→ Source passage:
* BEGIN *

Sounds awesome, I think I really will do that this year, could be awesome  I really hope my submission to Bl gets accepted though, that would be such a great way to start my professional writing career, at 15


----------



## bobss (May 18, 2008)

I shall. And I shall win. Because I am Bobss.


----------



## KjellThorngaard (Oct 4, 2010)

I've got my entry ready to go already. I might try and edit one more into completion. 

Where did the info on the new submission guidelines come from? I checked BL's site, but didn't see anything.


----------



## Bane_of_Kings (Oct 28, 2009)

KjellThorngaard said:


> I've got my entry ready to go already. I might try and edit one more into completion.
> 
> Where did the info on the new submission guidelines come from? I checked BL's site, but didn't see anything.


Black Library Live 2012. They won't be in affect until next submission window though.


----------



## Serpion5 (Mar 19, 2010)

I'm kinda stumped for ideas on this actually.


----------



## Pyroriffic (Feb 28, 2010)

The new guidelines for submission for 2012 can be found here. 

Enjoy!


----------



## Big_Cheddars (Feb 14, 2012)

* END *

→ Data segment:

* BEGIN *

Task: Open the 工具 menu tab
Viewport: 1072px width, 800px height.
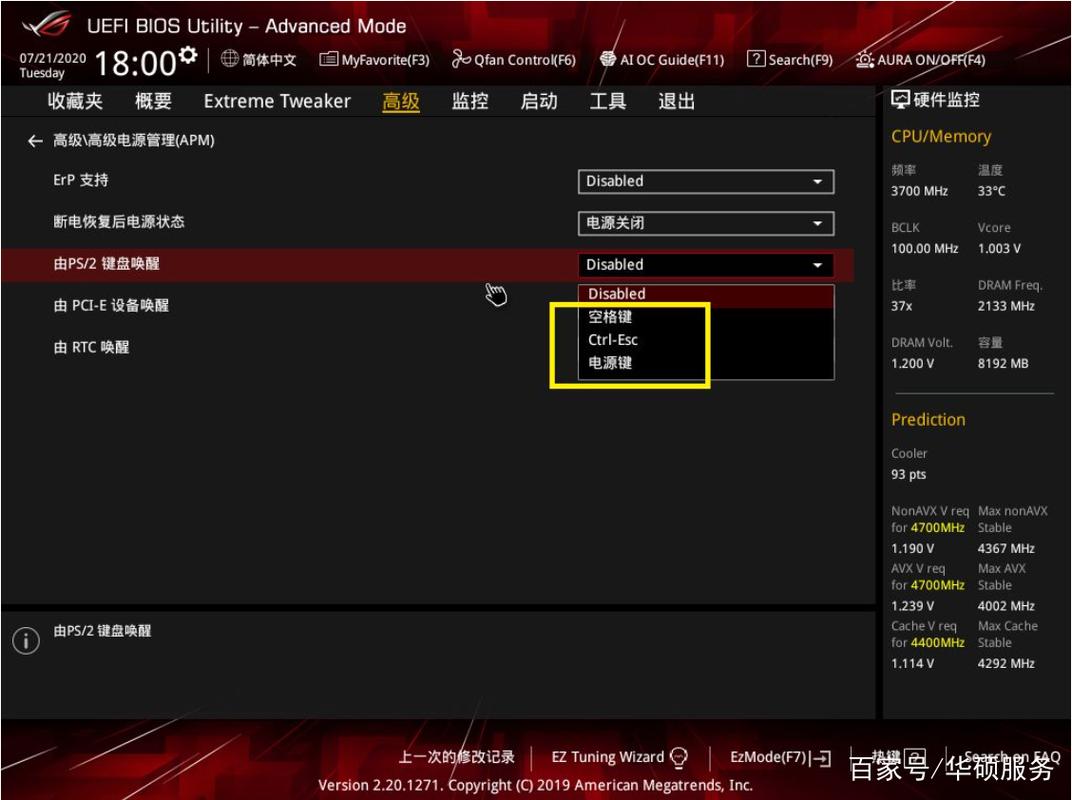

* END *

→ Problem: Continue the forum thread about Black Library writing submissions from its last line.

→ Exercise result:
Just read it Sarah, literally, so basically for a short story submission you should just send in the title and a 500-1000 word extract from the story, or just 500-1000 words of any prose? It's just not too clear on the website :L


----------



## Mossy Toes (Jun 8, 2009)

Yes. Their reasoning, as stated by accounts at BLL!, is that they can help you improve a plot; they can't do anything for you if your writing isn't of sufficient quality. They've removed the requirement of past years to include a paragraph-long summary of the story and a 1000 word synopsis.


----------



## andygorn (Apr 1, 2011)

I'd like to be able to jot put something down for BL (or just get published anyway) some time.

I'm thinking about ebook/self-publishing non-GW stuff and just putting tales out there (no idea how to do this/how much it costs/etc, though).

Thanks for the suggestion about NaNoWriMo...I'm not afraid of rejection or criticism and I'm always in need of constructive feedback.

But I don't know if my transcribing is strong enough, though?


----------



## Big_Cheddars (Feb 14, 2012)

Fair enough, I've started writing my submission, but I've written a full short story, and I plan to select 1000 words from that, improve them and submit them, would that work? Because then if they like the 1000 words I've already got the rest of the story written.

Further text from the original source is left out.